I have The Three-Body Problem by Cixin Liu, Shadowscale by Rachel Hartman, and Summers at Castle Auburn by Sharon Shinn. And a few historical fictions and one contemporary fiction. Any of those will do to balance it out!

On Tropes and Subversions Thereof

In case it isn’t already obvious, I like to analyze tropes. Whether or not I do it effectively is another question altogether, but I am fascinated by what draws certain people to certain tropes. What makes one person roll their eyes, stirs deeply the heart of another. What makes me shrug, might make you swoon. What makes her giggle might make me wince.
Yet some tropes are relatively universal. Maybe not everyone likes them, but enough people do that a given trope could endure in a hundred movies, a thousand songs, and a hundred thousand books, and people would still seek it out. However, because some tropes are that beloved–seemingly too common and also ofttimes sloppily executed–we can grow weary even of that which we love. Not just one person rolls their eyes now, but everybody.
Enter the trope subversion. The supposed magical cure for an overused trope (or is it…). “The Princess saves herself!” “The kiss does not wake the sleeper.” “The dragon is actually friendly.”
● ● ● ● ●
▶ _Things to do_
A - In the piece on tropes, what is described as the supposed magical cure for an overused trope?
B - Carry on the piece on tropes from the point where it ends.

▶ _Material provided_
● ● ● ● ●
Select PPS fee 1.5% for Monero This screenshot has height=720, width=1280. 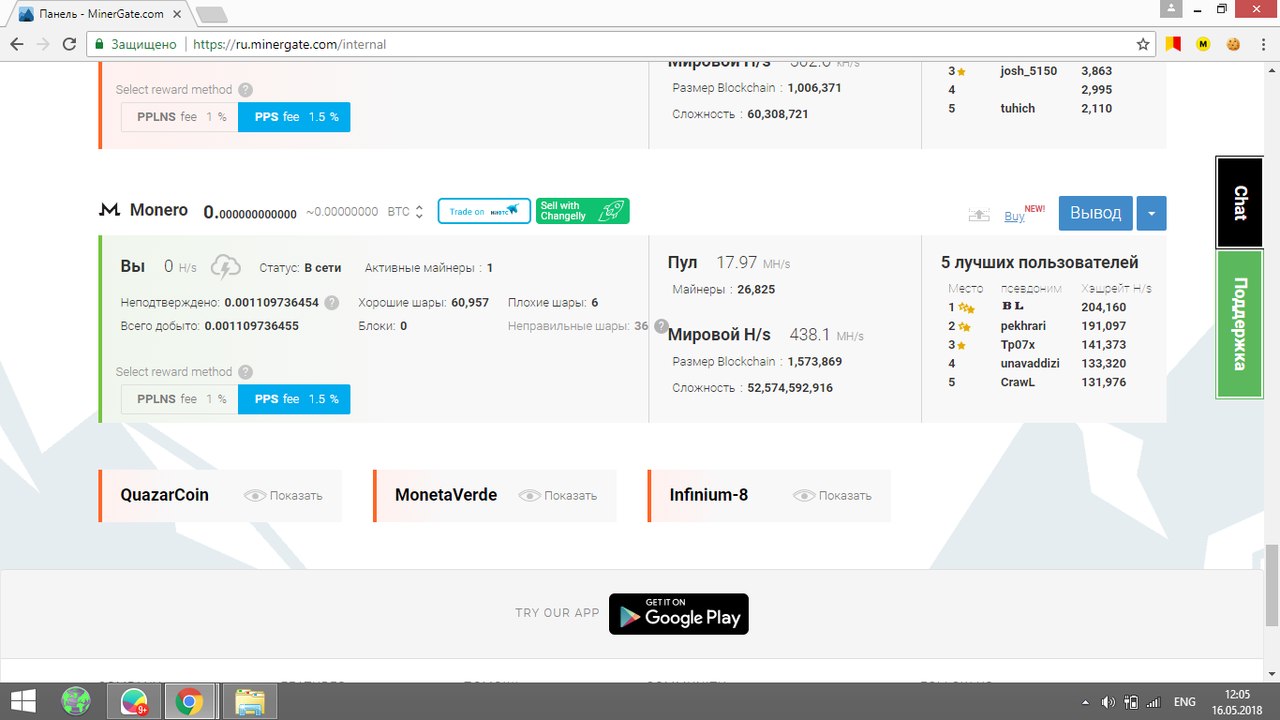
● ● ● ● ●
▶ _The responses_
A - The trope subversion.

B -
An easy example of this, if a rather too heavy-handed one, is found in the movie Frozen. The young princess “falls in love” with a stereotypical love-interest over the course of one single rather obnoxious song. (I am not a huge fan of Frozen, sorry). In the end it is not this “love interest” OR the second love interest whose kiss saves the day, but that of her sister. Disney lampshades the insta-love story, then subverts the only-her-one-true-love-can-save-her trope. All well and good.
I use this example because it is pretty over the top and as such is a pretty stark example both of a subversion and the following truth: subverting a trope doesn’t inherently equal a good story. It can, of course. But so can using a standard trope. Subversion does not indicate quality. It is, in and of itself, perfectly neutral.
Now I know a lot of people love Frozen, and that’s fine. One of my nieces has spent many a day dressed up as Elsa. I don’t think the story’s bad, and the fact that one sister saves the other with love is actually quite sweet. I’m fine with that. But when the main (and, in some other cases, only) praise of a story is the fact that it subverted a trope, we must realize that we have in fact said not one word about the quality or truth or richness or depth of the story. We have merely stated the equivalent of “this story has a tree in it.” It’s nice if you like trees, but its not very informative as to whether those trees are effectively or meaningfully integrated into the story.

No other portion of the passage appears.